**Written exercise 1**
Switch "auction" to "sale" in the stoneware text, and give it again starting at "This extraordinary example" and ending at "production have survived.".

Stoneware Decoration of Epic Proportions.
Extremely Rare and Important Four-Gallon Stoneware Jar with Large Cobalt Stampeding Elephant Decoration, Stamped "WEST TROY / N.Y. / POTTERY," circa 1875.
This jar features arguably the finest depiction of an elephant in American stoneware known, with a particularly large-sized design, which dominates the horizontal space of the jar's front. The decoration utilizes slip-trailed and brushed decorative techniques throughout, as well as negative space delineating the eye and ear of the animal. An exuberant, folk art quality is created with the heavy daubed and striped cobalt details throughout the elephant's body, the animal's boot-like feet, and the highly-stylized ground below. Coupled with the appealing subject matter and charming style of the design, is a wonderful sense of motion, conveyed with the creature's raised trunk and running stance. This decoration was likely inspired by the rise in popularity of the American circus during the latter half of the century, in which elephants such as Jumbo delighted large audiences. This recently-discovered jar survives in excellent overall condition and ranks as one of the most significant discoveries in New York State stoneware of the last decade or more. Provenance: A fresh-to-the-market example, recently found in New England. H 14 1/2".
Important Wedding Jar. Exceptional Diminutive Lidded Stoneware Presentation Jar with Two-Sided Incised Floral Decoration, Inscribed "Rachel Van Riper / November 10th, 1800", Manhattan, New York origin, 1800.
This extraordinary example of early incised stoneware ranks among the very best from the city of Manhattan to come to auction in many years. Its petite size is particularly rare for this time period, and few pieces bearing inscribed dates from this early era of production have survived.

**Written exercise 2**
Rewrite the lines of the records starting at the line that contains "Where should I click to: Select the 200" and ending at the line that contains "will click(x=25, y=20)." as a Markdown table with the columns Row and Line. Give each line a row number and leave out blank lines.

**Extracted data**

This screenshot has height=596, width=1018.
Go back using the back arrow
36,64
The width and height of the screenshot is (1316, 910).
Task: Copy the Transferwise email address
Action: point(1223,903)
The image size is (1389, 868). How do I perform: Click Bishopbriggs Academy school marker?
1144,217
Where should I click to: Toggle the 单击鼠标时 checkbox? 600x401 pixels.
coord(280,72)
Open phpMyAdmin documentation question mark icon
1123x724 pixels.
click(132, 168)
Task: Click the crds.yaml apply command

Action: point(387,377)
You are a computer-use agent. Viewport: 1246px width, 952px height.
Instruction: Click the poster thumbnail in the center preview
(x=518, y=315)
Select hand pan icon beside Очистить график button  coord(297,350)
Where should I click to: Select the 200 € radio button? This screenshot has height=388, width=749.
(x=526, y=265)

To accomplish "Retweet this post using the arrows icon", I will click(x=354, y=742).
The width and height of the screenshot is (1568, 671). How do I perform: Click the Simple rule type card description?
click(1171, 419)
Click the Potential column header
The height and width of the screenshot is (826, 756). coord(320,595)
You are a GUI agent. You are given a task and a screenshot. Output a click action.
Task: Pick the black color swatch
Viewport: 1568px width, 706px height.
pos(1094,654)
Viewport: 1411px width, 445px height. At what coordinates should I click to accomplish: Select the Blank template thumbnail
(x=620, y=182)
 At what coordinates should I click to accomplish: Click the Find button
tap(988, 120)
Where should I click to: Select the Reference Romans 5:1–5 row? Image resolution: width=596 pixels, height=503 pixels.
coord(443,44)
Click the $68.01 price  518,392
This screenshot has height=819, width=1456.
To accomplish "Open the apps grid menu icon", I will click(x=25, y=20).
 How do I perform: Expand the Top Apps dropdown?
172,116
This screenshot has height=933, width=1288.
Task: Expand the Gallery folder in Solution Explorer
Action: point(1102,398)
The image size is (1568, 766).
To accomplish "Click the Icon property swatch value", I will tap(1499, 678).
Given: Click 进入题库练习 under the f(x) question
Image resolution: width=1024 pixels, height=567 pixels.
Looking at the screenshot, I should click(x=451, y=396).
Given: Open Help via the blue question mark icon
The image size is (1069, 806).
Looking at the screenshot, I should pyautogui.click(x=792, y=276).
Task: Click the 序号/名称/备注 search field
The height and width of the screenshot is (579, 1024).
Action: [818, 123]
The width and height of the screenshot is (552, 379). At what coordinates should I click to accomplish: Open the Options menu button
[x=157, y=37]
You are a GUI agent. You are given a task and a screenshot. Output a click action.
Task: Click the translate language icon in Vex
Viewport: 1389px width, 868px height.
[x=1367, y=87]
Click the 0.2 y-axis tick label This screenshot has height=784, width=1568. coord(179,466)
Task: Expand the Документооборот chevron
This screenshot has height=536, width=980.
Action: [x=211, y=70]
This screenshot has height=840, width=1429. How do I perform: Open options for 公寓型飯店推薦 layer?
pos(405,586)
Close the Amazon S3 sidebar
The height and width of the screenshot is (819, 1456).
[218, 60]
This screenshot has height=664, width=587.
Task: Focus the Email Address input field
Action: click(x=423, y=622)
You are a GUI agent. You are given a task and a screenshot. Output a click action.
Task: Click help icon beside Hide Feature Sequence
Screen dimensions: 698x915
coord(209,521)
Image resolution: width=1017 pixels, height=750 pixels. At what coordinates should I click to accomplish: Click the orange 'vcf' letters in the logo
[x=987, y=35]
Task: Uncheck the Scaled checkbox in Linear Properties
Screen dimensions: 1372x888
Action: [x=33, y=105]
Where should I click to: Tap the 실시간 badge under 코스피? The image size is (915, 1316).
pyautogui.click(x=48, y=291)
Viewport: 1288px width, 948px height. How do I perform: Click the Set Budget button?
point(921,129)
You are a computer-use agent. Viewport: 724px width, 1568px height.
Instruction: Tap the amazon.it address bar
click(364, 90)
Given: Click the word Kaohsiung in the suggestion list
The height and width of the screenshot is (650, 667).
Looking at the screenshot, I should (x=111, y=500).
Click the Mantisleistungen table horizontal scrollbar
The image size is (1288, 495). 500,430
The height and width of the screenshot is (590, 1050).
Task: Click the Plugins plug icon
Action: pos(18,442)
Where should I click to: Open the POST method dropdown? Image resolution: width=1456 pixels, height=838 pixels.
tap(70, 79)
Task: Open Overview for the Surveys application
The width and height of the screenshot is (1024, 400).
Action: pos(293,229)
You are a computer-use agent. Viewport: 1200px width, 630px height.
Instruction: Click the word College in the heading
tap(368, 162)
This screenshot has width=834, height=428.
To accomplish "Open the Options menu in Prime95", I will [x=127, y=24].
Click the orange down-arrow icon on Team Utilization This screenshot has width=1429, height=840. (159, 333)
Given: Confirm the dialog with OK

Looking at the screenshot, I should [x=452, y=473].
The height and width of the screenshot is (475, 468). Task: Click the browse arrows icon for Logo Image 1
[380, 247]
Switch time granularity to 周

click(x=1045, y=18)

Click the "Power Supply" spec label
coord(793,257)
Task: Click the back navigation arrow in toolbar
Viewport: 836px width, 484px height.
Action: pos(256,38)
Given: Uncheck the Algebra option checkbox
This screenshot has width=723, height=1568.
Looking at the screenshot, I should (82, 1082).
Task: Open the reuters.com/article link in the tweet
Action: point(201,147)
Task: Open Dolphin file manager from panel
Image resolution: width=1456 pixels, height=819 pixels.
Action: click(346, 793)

**Finished answer 1**
This extraordinary example of early incised stoneware ranks among the very best from the city of Manhattan to come to sale in many years. Its petite size is particularly rare for this time period, and few pieces bearing inscribed dates from this early era of production have survived.

**Finished answer 2**
| Row | Line |
|---|---|
| 1 | Where should I click to: Select the 200 € radio button? This screenshot has height=388, width=749. |
| 2 | (x=526, y=265) |
| 3 | To accomplish "Retweet this post using the arrows icon", I will click(x=354, y=742). |
| 4 | The width and height of the screenshot is (1568, 671). How do I perform: Click the Simple rule type card description? |
| 5 | click(1171, 419) |
| 6 | Click the Potential column header |
| 7 | The height and width of the screenshot is (826, 756). coord(320,595) |
| 8 | You are a GUI agent. You are given a task and a screenshot. Output a click action. |
| 9 | Task: Pick the black color swatch |
| 10 | Viewport: 1568px width, 706px height. |
| 11 | pos(1094,654) |
| 12 | Viewport: 1411px width, 445px height. At what coordinates should I click to accomplish: Select the Blank template thumbnail |
| 13 | (x=620, y=182) |
| 14 |  At what coordinates should I click to accomplish: Click the Find button |
| 15 | tap(988, 120) |
| 16 | Where should I click to: Select the Reference Romans 5:1–5 row? Image resolution: width=596 pixels, height=503 pixels. |
| 17 | coord(443,44) |
| 18 | Click the $68.01 price  518,392 |
| 19 | This screenshot has height=819, width=1456. |
| 20 | To accomplish "Open the apps grid menu icon", I will click(x=25, y=20). |